Wireless Deadzones

The annual August arrival of the President on Martha’s Vineyard brings with it a couple plane-loads of black SUVs, burly Secret Service agents, and — according to the New York Times — portable cell phone “towers” to insure the Commander In Chief has four bars on his Blackberry at all times.

Ironic that suddenly the little village of Chilmark has cell phone service when the place is famed for being one of those rare spots where one can take a vacation and never have to worry about what mayhem is unfolding in one’s inbox for the simple truth that you can’t connect. There are no excuses for being unplugged on the western end of MV during the summer — you just can’t get connected there. No wonder I love my annual fly fishing vacation in late September in Menemsha — I can spend six hours baking in the sun waiting for a school of bonito to explode in the channel and not once will the phone ring.
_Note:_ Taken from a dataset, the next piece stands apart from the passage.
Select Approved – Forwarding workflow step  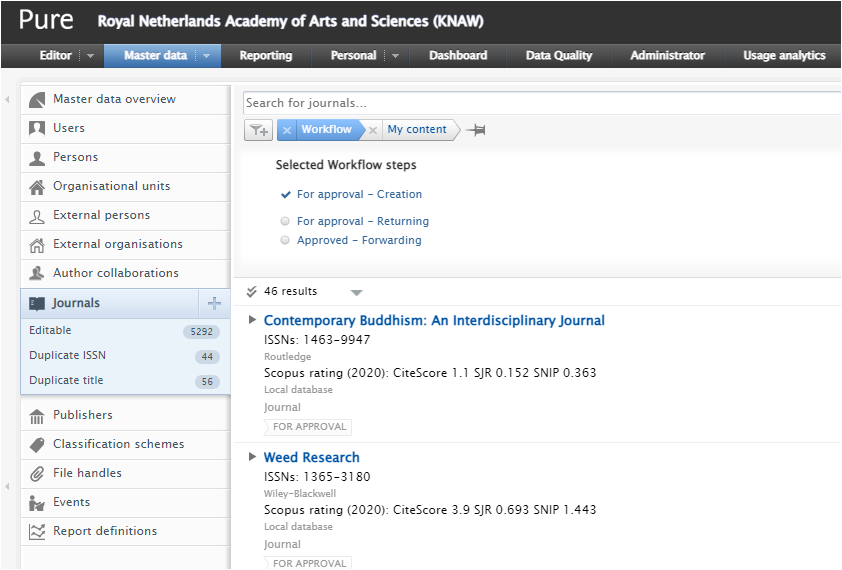[x=359, y=240]
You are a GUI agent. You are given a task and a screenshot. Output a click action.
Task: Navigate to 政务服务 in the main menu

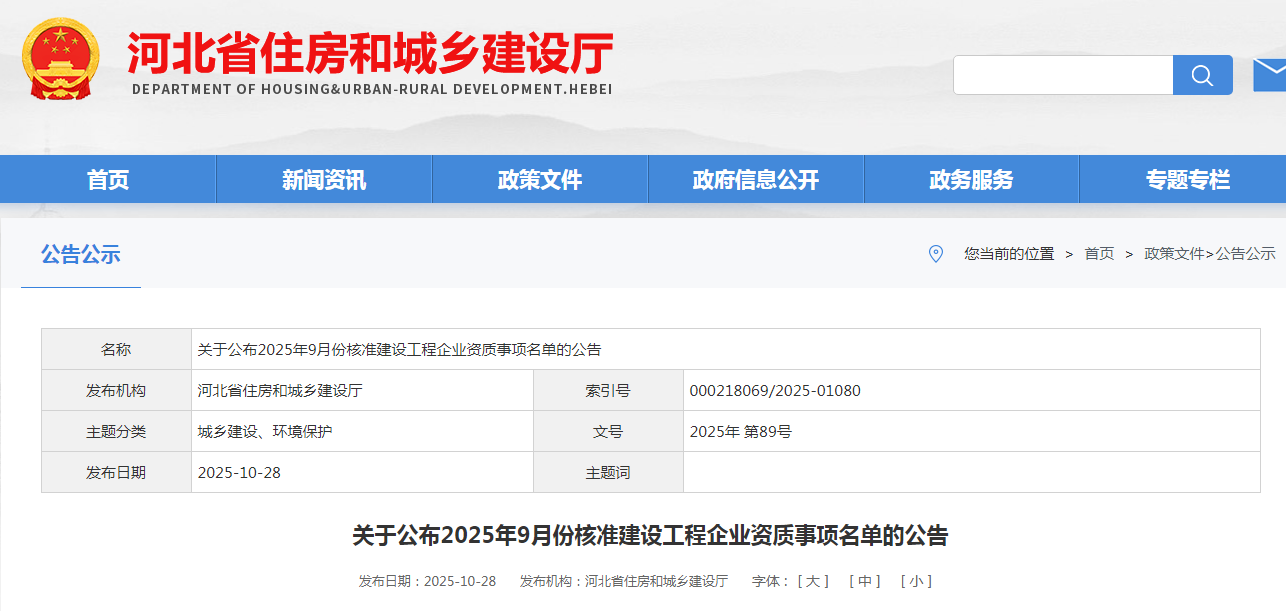tap(971, 180)
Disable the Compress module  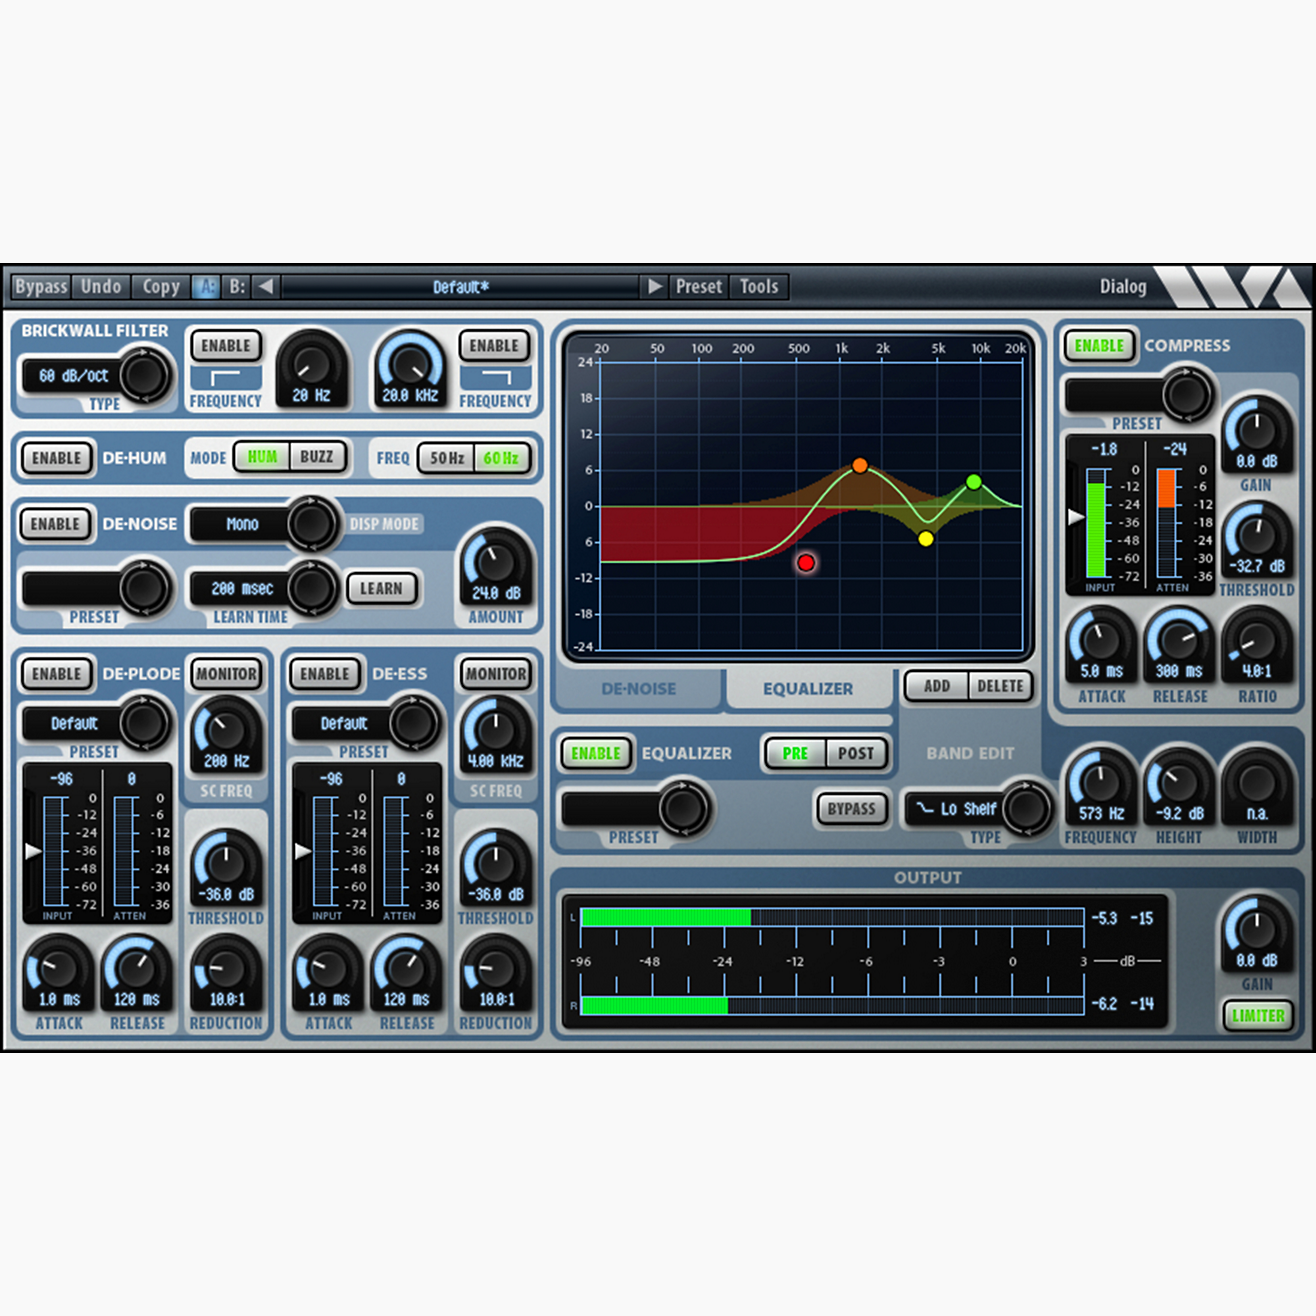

Except of course unless the President is in the area, in which case paradise is temporarily lost to the invasion of the always-on/always-connected tyranny of life in the Blackberry lane:

“But others — especially those who live or vacation in Chilmark because it is remote — rolled their eyes when asked about the improved connection with the outside world.

“A lot of the people who vote here, who live here year-round, couldn’t care less if the people who invade them in the summer get to talk to their Hollywood producers in the middle of the Chilmark store,” Ms. Fox said.

Ms. LoRusso said the lack of cell service “keeps things up-island and rural.” Mr. Ford, who has spent the summer working on a farm here, said: “Personally, I like being disconnected. I like the privacy.”